- _Exercise_
Skip the pictures. Retype exactly, and only, the lines between the line holding "Where should I click to: Click" and the last line below, inclusive.

- _Working data_
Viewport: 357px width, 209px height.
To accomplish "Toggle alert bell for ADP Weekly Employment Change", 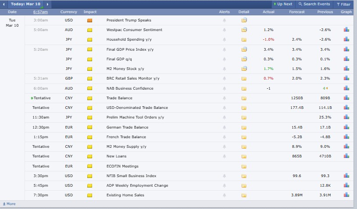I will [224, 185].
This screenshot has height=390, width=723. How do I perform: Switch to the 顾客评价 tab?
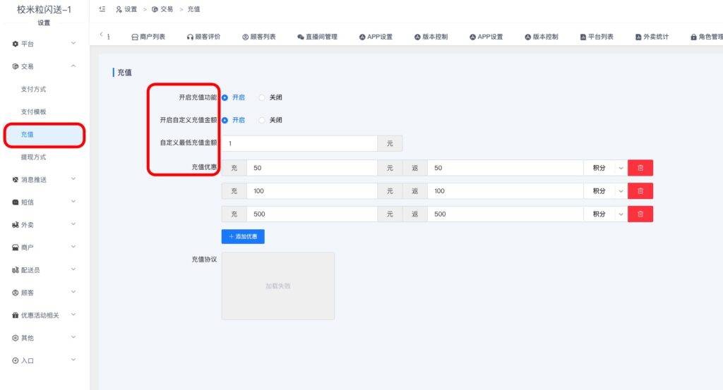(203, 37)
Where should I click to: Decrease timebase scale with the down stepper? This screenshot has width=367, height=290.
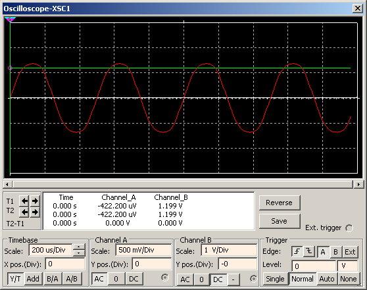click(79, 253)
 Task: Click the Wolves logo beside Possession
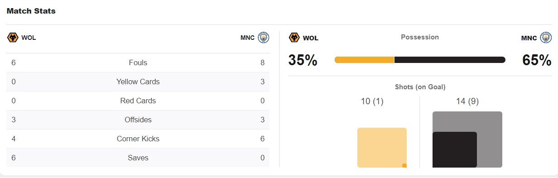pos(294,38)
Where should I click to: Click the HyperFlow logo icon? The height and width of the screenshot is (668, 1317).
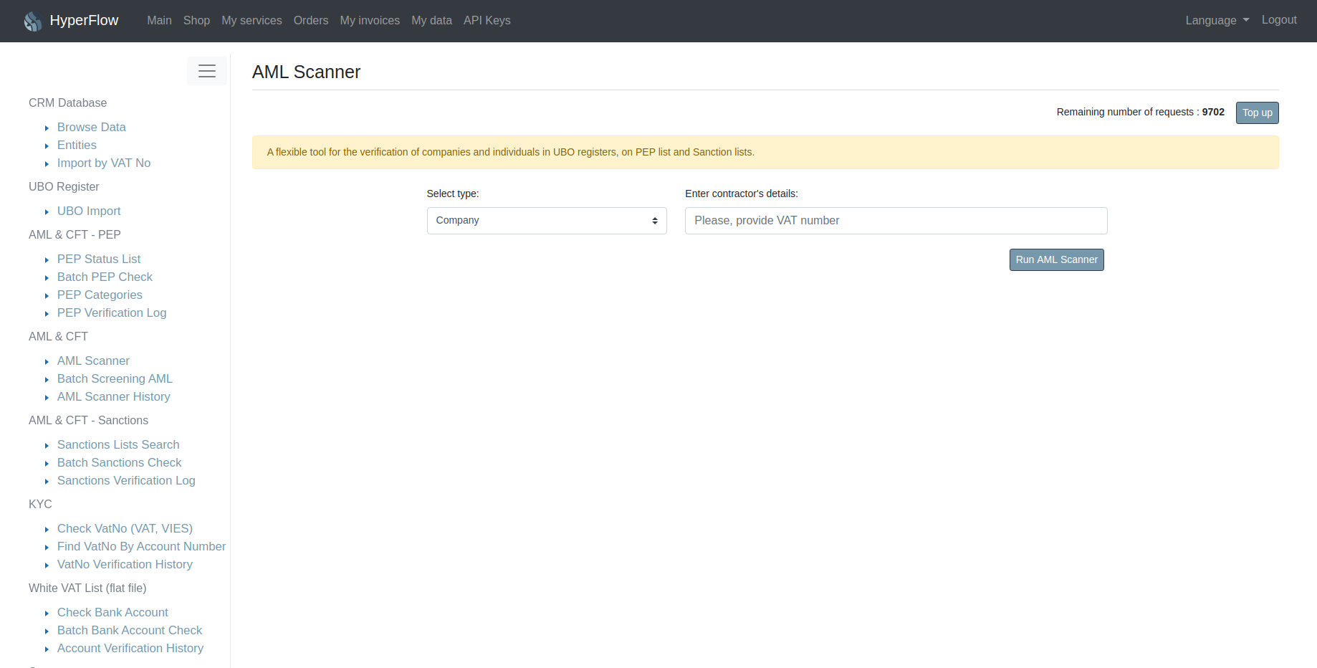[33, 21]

- _Answer to the problem_
Where should I click to: Click the HyperFlow logo icon? The height and width of the screenshot is (668, 1317).
[33, 21]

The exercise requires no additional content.